[Saved entries]
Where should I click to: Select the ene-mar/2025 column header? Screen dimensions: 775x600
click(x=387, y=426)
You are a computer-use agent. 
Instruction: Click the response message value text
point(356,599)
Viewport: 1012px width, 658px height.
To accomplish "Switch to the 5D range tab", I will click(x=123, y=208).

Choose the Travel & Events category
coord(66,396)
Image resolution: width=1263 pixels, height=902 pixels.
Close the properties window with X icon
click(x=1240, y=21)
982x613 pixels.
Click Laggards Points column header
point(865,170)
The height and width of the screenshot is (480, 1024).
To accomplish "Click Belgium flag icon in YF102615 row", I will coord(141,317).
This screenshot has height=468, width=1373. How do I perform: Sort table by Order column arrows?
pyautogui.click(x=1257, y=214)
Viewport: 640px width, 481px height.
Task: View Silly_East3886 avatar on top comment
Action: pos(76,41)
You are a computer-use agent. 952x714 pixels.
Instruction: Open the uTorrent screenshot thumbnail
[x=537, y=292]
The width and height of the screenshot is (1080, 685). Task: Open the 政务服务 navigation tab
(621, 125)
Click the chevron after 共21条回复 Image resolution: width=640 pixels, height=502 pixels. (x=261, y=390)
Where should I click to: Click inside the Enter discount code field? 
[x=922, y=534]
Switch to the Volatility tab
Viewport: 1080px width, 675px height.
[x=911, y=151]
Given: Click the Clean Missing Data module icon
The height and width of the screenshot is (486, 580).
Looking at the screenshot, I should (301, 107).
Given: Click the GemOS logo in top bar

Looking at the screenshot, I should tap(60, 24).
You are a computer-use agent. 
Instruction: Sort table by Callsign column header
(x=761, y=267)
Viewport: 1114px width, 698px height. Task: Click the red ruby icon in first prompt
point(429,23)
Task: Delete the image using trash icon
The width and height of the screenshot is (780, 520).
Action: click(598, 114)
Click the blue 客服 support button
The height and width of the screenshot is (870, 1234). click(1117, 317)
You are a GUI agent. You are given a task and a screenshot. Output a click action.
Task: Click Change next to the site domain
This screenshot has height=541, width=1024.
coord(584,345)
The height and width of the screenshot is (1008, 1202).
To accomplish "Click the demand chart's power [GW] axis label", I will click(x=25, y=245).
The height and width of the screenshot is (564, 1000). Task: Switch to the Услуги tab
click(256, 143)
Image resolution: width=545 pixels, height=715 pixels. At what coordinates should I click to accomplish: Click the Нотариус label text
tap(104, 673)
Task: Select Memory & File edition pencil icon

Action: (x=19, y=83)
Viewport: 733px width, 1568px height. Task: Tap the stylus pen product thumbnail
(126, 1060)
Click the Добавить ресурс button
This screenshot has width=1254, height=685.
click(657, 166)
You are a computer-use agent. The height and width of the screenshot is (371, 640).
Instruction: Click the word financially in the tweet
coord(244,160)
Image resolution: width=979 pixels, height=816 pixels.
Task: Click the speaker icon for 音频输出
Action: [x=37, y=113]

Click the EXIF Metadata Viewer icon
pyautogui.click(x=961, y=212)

• **TRY IT**:
Extract every line containing the string "agent" from the data above.

• **RESULT BELOW**:
You are a computer-use agent. 
You are a computer-use agent. 952x714 pixels.
You are a computer-use agent. 
You are a GUI agent. You are given a task and a screenshot. Output a click action.
You are a computer-use agent. The height and width of the screenshot is (371, 640).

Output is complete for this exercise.